JusticeText Inc. received a $300,000 grant from Dream.org for its efforts to advance criminal justice reform, boosting its funding total since its start in 2019 to about $3 million.
The Irvine-based startup develops software that takes hours of recorded evidence from body camera footage, interrogation videos and jail calls, and turns them into organized transcripts.
JusticeText aims to help under-resourced public defenders manage their caseloads so they can better serve disadvantaged communities.
Public defenders are an often-overlooked part of the criminal justice system, says Devshi Mehrotra, co-founder and chief executive of JusticeText.
“They are truly that last line of defense for so many individuals, and they have the power to redirect and transform people’s lives before they’re irreversibly harmed by incarceration,” Mehrotra told the Business Journal.
JusticeText was one of three winners of Dream.org’s inaugural Justice Innovation Prize.Five finalists chosen from hundreds of applicants pitched in front of a live audience and panel of judges at the social impact investing conference SOCAP23 held in San Francisco late last month.
Dream.org, a nonprofit organization fighting mass incarceration, received a $1 million donation from Amazon CEO Jeff Bezos in January to support companies disrupting the prison industry.
“The prison industry is one of the most broken systems in the country, and we want to encourage innovators to jump in and try to make it better,” Dream.org CEO Nisha Anand said.
Machine Learning Approach
With JusticeText, attorneys can upload hours of audiovisual evidence and have it transcribed within a couple of minutes.
JusticeText’s software leverages machine learning to timestamp key moments like when someone was read their Miranda warnings or placed under arrest.
JusticeText saves attorneys hours of manually sifting through high volumes of data by pointing out these relevant portions of the transcript.
Mehrotra was transparent about the limitations of JusticeText’s algorithm when it comes to accuracy and encourages users to review and make edits where necessary.
“Speech recognition technology has come a long way in the past four years, but it will never be perfect,” Mehrotra said.
Factors such as background noise and police sirens may affect the quality of the transcript.
As a solution, JusticeText indicates how confident it is in the accuracy of the transcript at the top of every file.
“We make it clear that this is a helpful starting point, but by no means a final product.”
Public Defenders
Mehrotra knew she wanted to design JusticeText specifically for public defenders.
Roughly four out of five people facing criminal charges rely on public defenders because they can’t afford a lawyer, according to the American Civil Liberties Union, leading to higher caseloads for public defenders.

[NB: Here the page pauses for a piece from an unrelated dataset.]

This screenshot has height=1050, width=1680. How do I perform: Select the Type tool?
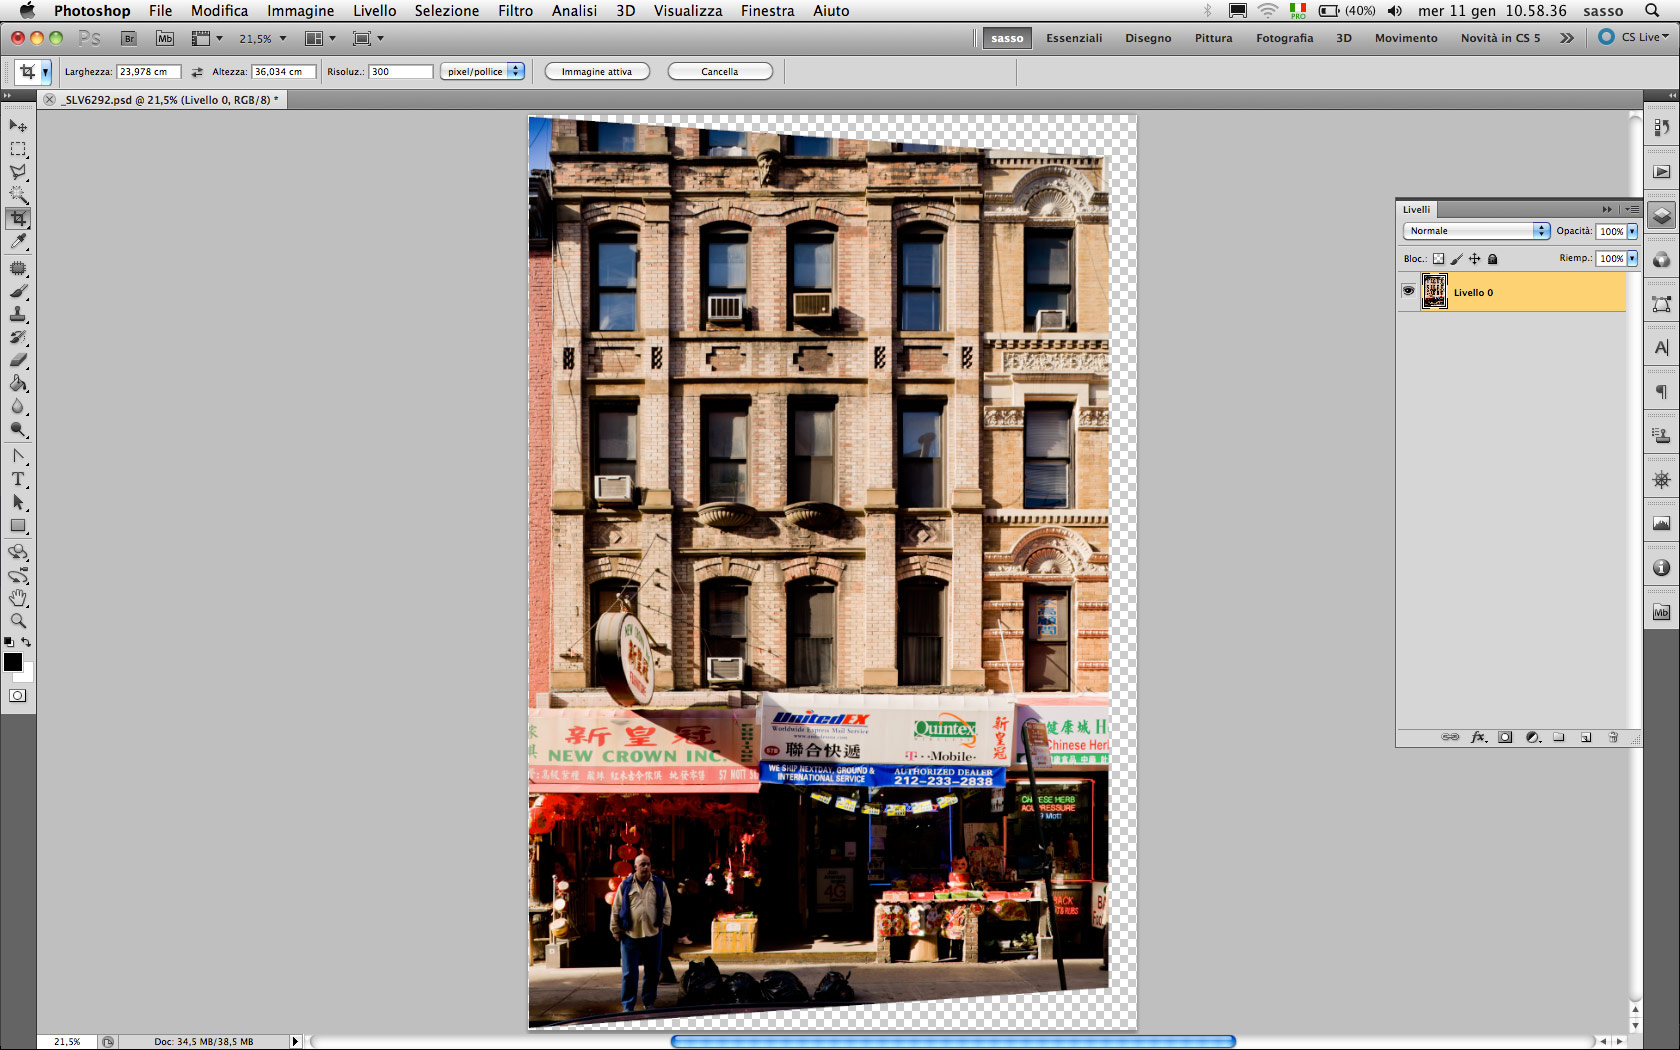(x=18, y=479)
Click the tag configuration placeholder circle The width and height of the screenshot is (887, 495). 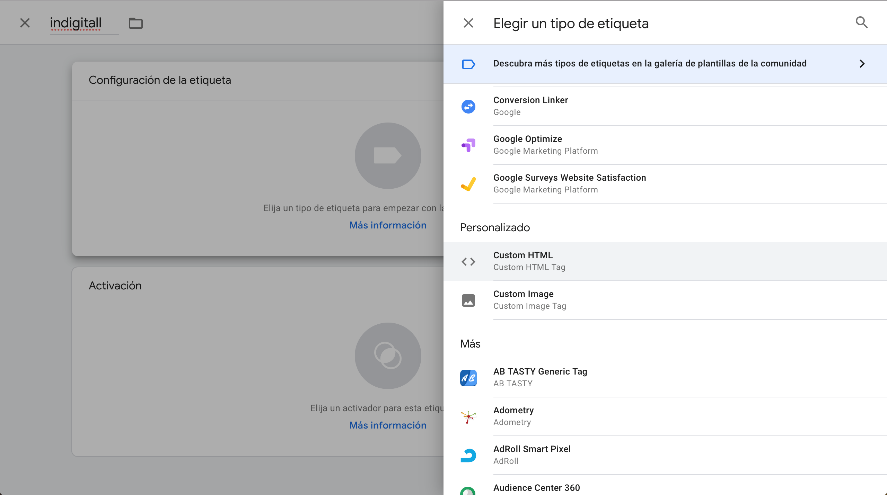tap(387, 155)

“These incredibly overworked public defenders don’t have the bandwidth to look with a fine-tooth comb through all of this footage,” Mehrotra said.
Many look to reform police, prisons and prosecutors to improve the prison industry, but Mehrotra believes public defenders are “an absolute vital equity that we need to be investing in.”
This year, JusticeText has rolled out its software to 100 attorneys in Massachusetts and Kentucky where there are statewide public defender systems.
Since its launch in 2021, JusticeText is currently being used in 50 public defender offices across the country.
The grant from Dream.org will help JusticeText grow its team of eight and expand its offerings to more rural public defender agencies who may not have the same access to these technologies, Mehrotra said.
Decarceration
Mehrotra, who grew up in Irvine, was a senior studying computer science at the University of Chicago when she came up with the idea for JusticeText with co-founder Leslie Jones-Dove.
After the police killing of 17-year-old Laquan McDonald in 2014, the two students noticed an increase in the use of technologies to carry out more arrests.
“We wanted to find ways in which we could leverage our background as technologists to work towards decarceration,” Mehrotra said.
Mehrotra and Jones-Dove partnered together on a project focused on addressing inequities in the criminal justice system for a 12-week entrepreneurship course.
Mehrotra said they reached out to their local public defender’s office and worked with them to develop an initial prototype.
Despite going their separate ways after graduating, the two committed to JusticeText full time around the same time as the emergence of the Black Lives Matter movement and growing national awareness of racial justice.
What initially started as a school project four years ago is now a startup company that’s raised around $3 million in funding to date.
JusticeText previously raised a $2.2 million seed round last September from multiple investors including Bloomberg Beta, co-founder of LinkedIn’s Reid Hoffman and Grammy Award-winning musician John Legend, among others.
“I’m excited to see how this ecosystem continues to evolve and how more innovators and technologists find ways to make impact in their own unique ways,” Mehrotra said.